Most creative business owners do not ever consider who might buy their businesses. Most consider themselves and their artistry (or artistic vision) the very lifeblood of the business. Without them, there would be nothing is how that thinking goes.
On the one hand, I very much understand the sentiment. Your creative business is the very definition of your voice as an artist and without your voice there really is not a business. However, there is larger point at work here. If you cannot contemplate your creative business beyond yourself, are you effectively copping out of the work that lies underneath you art, beyond brand to cultural ethos that you wish to inhabit for yourself, your art and very much for your creative business. Do you want to mean something beyond your craft?
Not all creative businesses are self-limiting and many, many contemplate selling themselves all day long. Fashion designers are a prime example. They put their vision of the world out there and become available to other creative businesses that wish to acquire the vision as their own.
I will leave classic exit strategy valuation, wanting to cash out, and other considerations aside for now. This post is to focus on legacy and vision; the very idea that art transcends its medium.
Are you willing to really ask yourself why another business (or artist) would ever want to own yours? Can you see how your artistic vision would be accretive to another’s? Here is a specific task for you to consider:
Make a list of what you believe your clients pay for. Make a list of what you hope they would pay for but either do not currently or not enough. Compare the lists. For the hope list outliers, why are you not getting paid for the item and why does it matter that you do?
With the list of what matters, now who exactly does it matter to apart from your clients? What could you do to make what matters (and is currently undervalued) primary to your mission?
My guess is that when you do this exercise you will move past any one thing you currently do (i.e., we are great at logistics, project management, item selection, etc.) and into the realm of acquirable value (i.e., we speak to the client who understands color, values history, etc.). Acquirable value because there is, almost without question, another business that needs the ethos you possess. Quite literally, they wish to be painted with your brush.

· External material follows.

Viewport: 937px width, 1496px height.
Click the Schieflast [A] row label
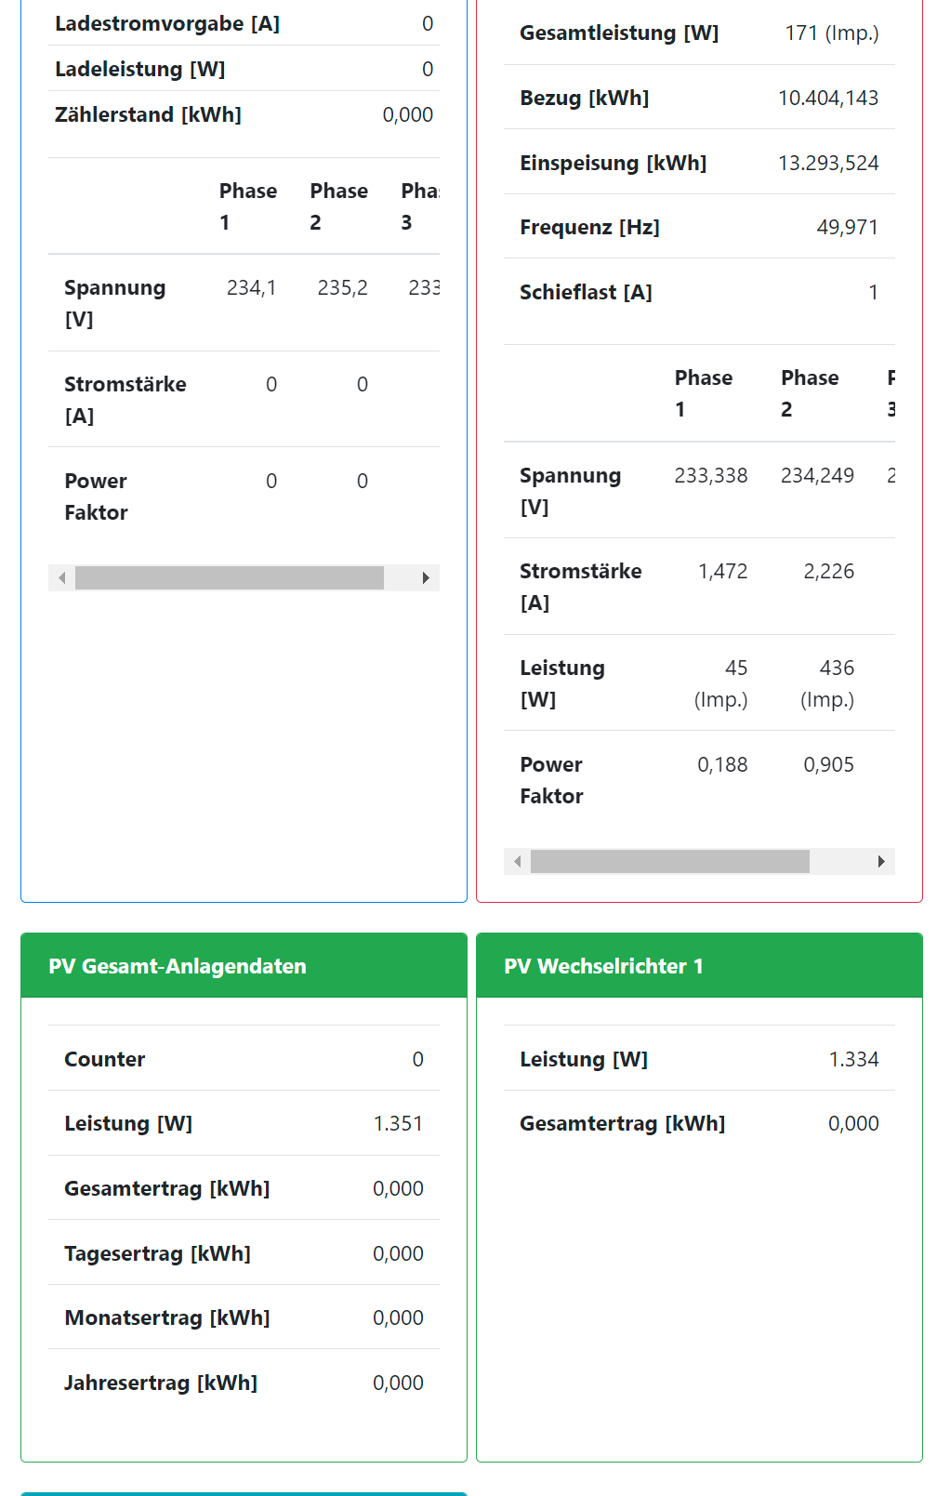click(x=586, y=292)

Of course, you will likely never sell your creative business and might say this exercise is pointless. To which, I would say fine, do what you do with intention and let the future unfold as it will. Then again, perspective and understanding that the world is always larger than you perceive is the very font of opportunity. As you would never consider your current technique or process the end of discovery for your art, why would you foreclose the same when it comes to the ethos of your creative business.
Move beyond branding, beyond story, all to find meaning. In meaning there is legacy, opportunity and flexibility to become what you have never imagined. Give yourself the permission to go there. Who would buy your creative business and why?